Not sure if your comment was aimed at agile vs. "agile".

Agile and safety critical is fine. It works.

"Agile" is a problem, safety-critical or no.


It's common nowadays. The new edition of IEC 61508 that's being worked on is supposed to incorporate agile workflows.


> The actual problem is management doesn't care about security with no financial damages for that in most cases. So, they don't try to secure the project.

Nor should they, if they act rationally.

To be honest, I've started thinking that having a lot stronger regulation for punishing companies is the only way to improve the situation. GDPR is a good start in the EU, although it is privacy-focused.

The free-market solution to this is that users (be they consumer or B2B) start shunning the companies and products with the worst security records, but the problem is that security (and privacy, it seems) are so hard to grasp that it's just not happening. Companies exist to make money, and it's sad how many of them won't actually care about anything else. So if that is the only thing that they care about, the only option to make them care about security is to make insecurity a bad road business-wise.


It was painful to admit as much myself in a counterpoint I wrote to Bruce Schneier:

https://www.schneier.com/blog/archives/2011/06/yet_another_p...


> As an industry we’ve failed all horribly at making secure the easy default option.

This will never and can never happen. Security and sharing are at odds.

If I don't want connectivity, I don't even buy a connected controller as it is more expensive. So, the fact that a connected controller got bought means someone wanted connectivity.

Of course, the person who wanted connectivity didn't allocate any actual money to the person actually doing configuration, maintenance, auditing, updating, etc.

Only at this point, do we have the fact that configuring a secured device is a pain. So, the default is to turn off all the security to get it up and running.

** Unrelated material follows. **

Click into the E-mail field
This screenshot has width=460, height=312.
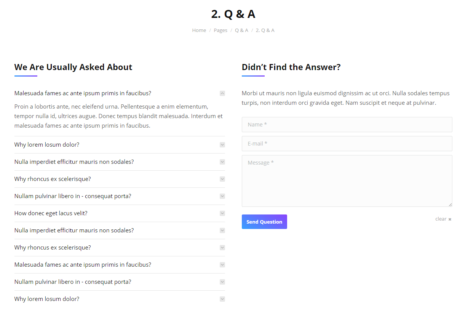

After that, if someone can't tweak the software to turn the security back on in a couple of hours, it gets left off (remember--nobody actually allocated budget so these are unbillable, wasted hours).

All of this together collides into a nice big pile of fail.


> > As an industry we’ve failed all horribly at making secure the easy default option.

> This will never and can never happen. Security and sharing are at odds

I don't think the GP was suggesting that products be made so secure to be functionally useless. There's a wide spectrum between completely open and completely locked down. But right now the gradient to go from open -> secure is so steep that most people aren't willing to put in the effort.

For example, have you ever tried using OpenSSL to create a self-signed certificate? The defaults are probably not what you want. Adding on stuff like the proper certificate extensions is even more work. Products should be designed so that it's not a herculean task to add security when you're ready to take that step.


I used to work in the industrial controls industry. The systems are often designed by application engineers working for the industrial control equipment’s manufacturer or distributor. In the case of distributors, the engineering work is often provided for “free” and paid for with the markup the distributor applies over their cost to purchase the components direct from the manufacturer. Those same application engineers will be involved with helping to make the sale. If a customer asks “can I connect this to the Internet?”, any response other than “of course!” is liable to result in a talking to from the sales manager for that account.

Few of the incentives in that industry lead to good security. More details here: https://news.ycombinator.com/item?id=3260127


> Surely this is supposed to be done by someone with at least a certain amount of clue? Enough clue not to hook up your insecure gear to the internet? No?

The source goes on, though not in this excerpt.